From 2009 through 2012, CC Sabathia and Andy Pettitte were the only lefties to start games for the Yankees. That’s a little odd, considering the huge number of random lefties that got spot starts from 2004 through 2008. So odd, in fact, that I made a Sporcle quiz that no one has even the slightest chance of completing.
The Yankees broke that four-year drought in 2013, when David Huff and Vidal Nuno combined for five starts. Heading into 2014, Nuno was in the running for a rotation spot. He understandably lost out to Michael Pineda. But when Ivan Nova went down with an elbow injury, Nuno lined up for the next start. It was his.
And it was a disaster.
You could be charitable and say sure, Nuno had some not terrible starts here and there. For instance, he lasted 6.1 innings in a 1-0 win against the best-record-in-baseball Angels. There were five shutout innings against the Rays in April.
The Yankees did have something of a reason to believe Nuno could help. He pitched well during his brief MLB stint in 2013, which followed a lights-out performance in AAA. In 2012 he cruised through A+ and AA with a 2.54 combined ERA and a 3.82 K/BB ratio. He didn’t have the stuff of an ace, but as a #5 starter it seemed he might cut it.
Cut it he might. Just not in New York. What stood out in his 14 starts was an alarming home run rate. In four of those 14 starts he gave up multiple homers, including three twice. In other words, when he’s off even a bit hitters can take advantage. Out in Arizona, another hitters’ park, he allowed a homer in nine of his 14 starts.
In other words, the Yankees might have given up a useful starter who, at the time of the trade, had five and a half years of team control. Yet they got back Brandon McCarthy, who seemed to find himself while wearing pinstripes. For a team with perpetual sights on contention, the trade was a coup for the Yankees. If they can re-sign McCarthy there will be no reason to ever look back on this one.
For a while it seemed as though the Yankees would forge ahead with a five-righty rotation. But in late July, three weeks after trading Nuno, they acquired Chris Capuano from the Rockies. And so the Yankees traded away a mediocre lefty and picked one up for cash considerations. Given the acquisition of McCarthy, that sounds like a great trade-off.
Yet Capuano did play a valuable role down the stretch. Rarely did he dazzle, but he also rarely had a breakdown. (The exception being his 0.1 inning, four-run start against Tampa, which he redeemed in his very next start by pitching six shutout innings against them.) Never did he allow more than four runs in a start, and three times he allowed none. It’s more than anyone expected from a guy who couldn’t hack it on the last-place Red Sox.

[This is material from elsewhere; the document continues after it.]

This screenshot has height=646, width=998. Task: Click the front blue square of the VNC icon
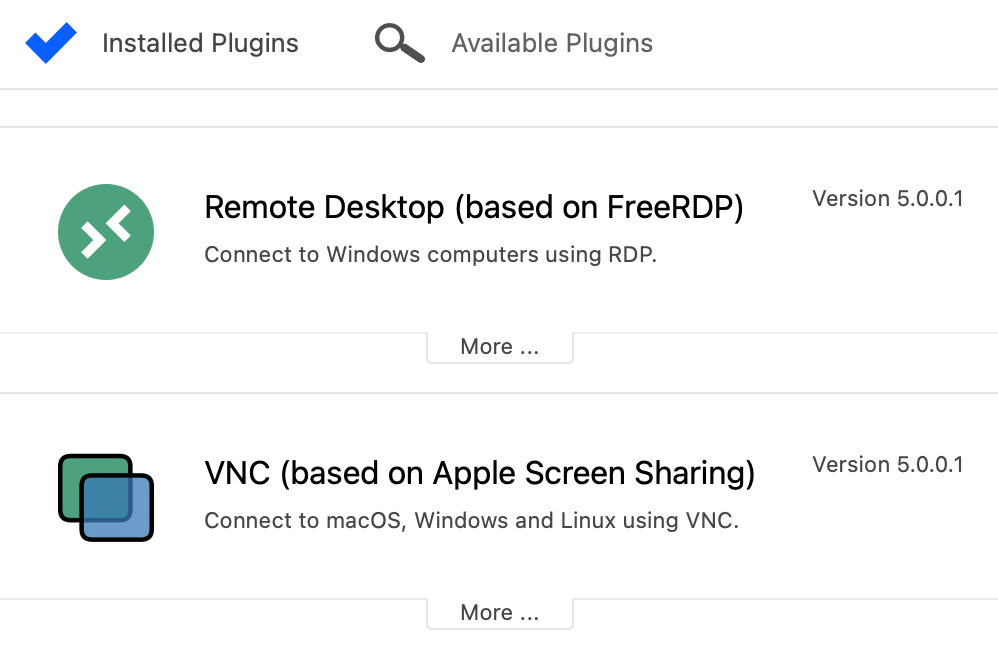click(x=117, y=507)
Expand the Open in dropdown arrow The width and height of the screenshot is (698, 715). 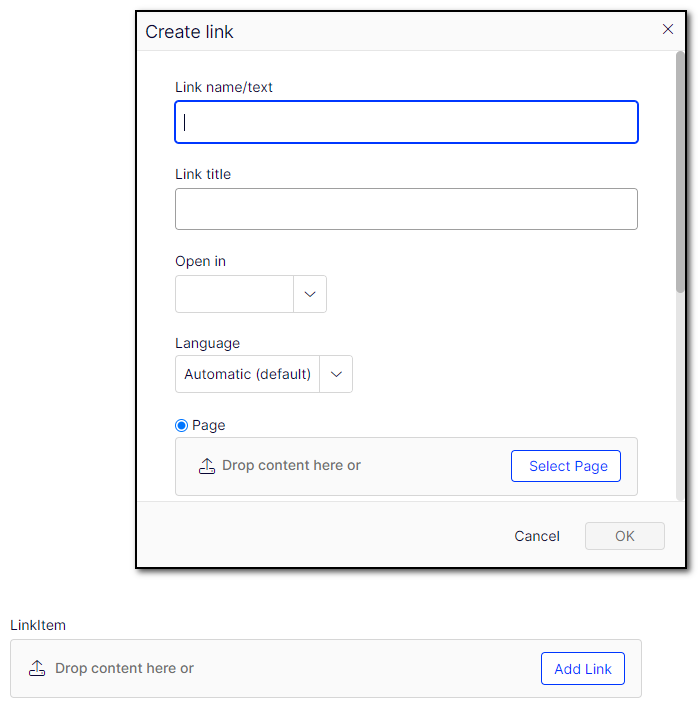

Were it not for the huge number of starting pitcher injuries, the Yankees might not have even needed Capuano. They wouldn’t have run Nuno out there for so many starts. But when three fifths of your Opening Day rotation is on the DL by May 15, with two of them done for the year, you have to reach deeply into the pitching well. With a healthy Sabathia (potentially a problem of his own) and a healthy Pineda, chances are David Phelps takes over for Nuno. If Phelps still gets hurt in that scenario, there’s Shane Greene.
All told, the lefty fodder combination of Nuno and Capuano didn’t perform too too badly. They combined to pitch 143.2 innings to a 4.89 ERA, which is essentially what Mike Minor did. Given the unreasonable number of injuries to the staff, they could have done a lot worse.